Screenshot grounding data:
____________

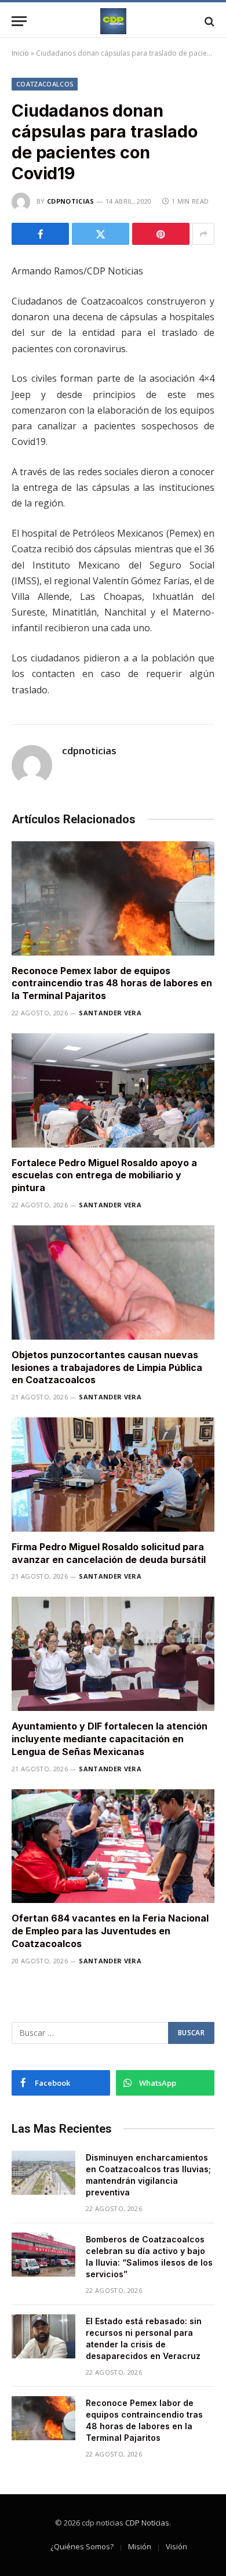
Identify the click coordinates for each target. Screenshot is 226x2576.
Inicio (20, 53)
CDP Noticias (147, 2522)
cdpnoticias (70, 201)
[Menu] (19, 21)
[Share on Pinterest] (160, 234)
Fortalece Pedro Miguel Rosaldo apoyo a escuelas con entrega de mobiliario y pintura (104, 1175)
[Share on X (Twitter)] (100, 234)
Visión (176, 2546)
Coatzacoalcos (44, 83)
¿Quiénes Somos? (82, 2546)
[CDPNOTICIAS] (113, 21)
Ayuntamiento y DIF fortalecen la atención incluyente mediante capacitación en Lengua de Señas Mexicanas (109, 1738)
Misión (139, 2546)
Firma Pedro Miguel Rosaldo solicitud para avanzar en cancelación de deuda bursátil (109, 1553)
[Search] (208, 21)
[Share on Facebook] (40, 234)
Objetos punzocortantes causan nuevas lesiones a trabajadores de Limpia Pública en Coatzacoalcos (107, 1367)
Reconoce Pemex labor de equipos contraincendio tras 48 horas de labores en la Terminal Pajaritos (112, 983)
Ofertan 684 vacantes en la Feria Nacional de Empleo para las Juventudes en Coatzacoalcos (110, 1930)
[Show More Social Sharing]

____________

Exact copies of the lines from the one containing "Fortalece Pedro Miguel" through the final line of the records are all the answer should hold.

## Solved exercise
Fortalece Pedro Miguel Rosaldo apoyo a escuelas con entrega de mobiliario y pintura (104, 1175)
[Share on X (Twitter)] (100, 234)
Visión (176, 2546)
Coatzacoalcos (44, 83)
¿Quiénes Somos? (82, 2546)
[CDPNOTICIAS] (113, 21)
Ayuntamiento y DIF fortalecen la atención incluyente mediante capacitación en Lengua de Señas Mexicanas (109, 1738)
Misión (139, 2546)
Firma Pedro Miguel Rosaldo solicitud para avanzar en cancelación de deuda bursátil (109, 1553)
[Search] (208, 21)
[Share on Facebook] (40, 234)
Objetos punzocortantes causan nuevas lesiones a trabajadores de Limpia Pública en Coatzacoalcos (107, 1367)
Reconoce Pemex labor de equipos contraincendio tras 48 horas de labores en la Terminal Pajaritos (112, 983)
Ofertan 684 vacantes en la Feria Nacional de Empleo para las Juventudes en Coatzacoalcos (110, 1930)
[Show More Social Sharing]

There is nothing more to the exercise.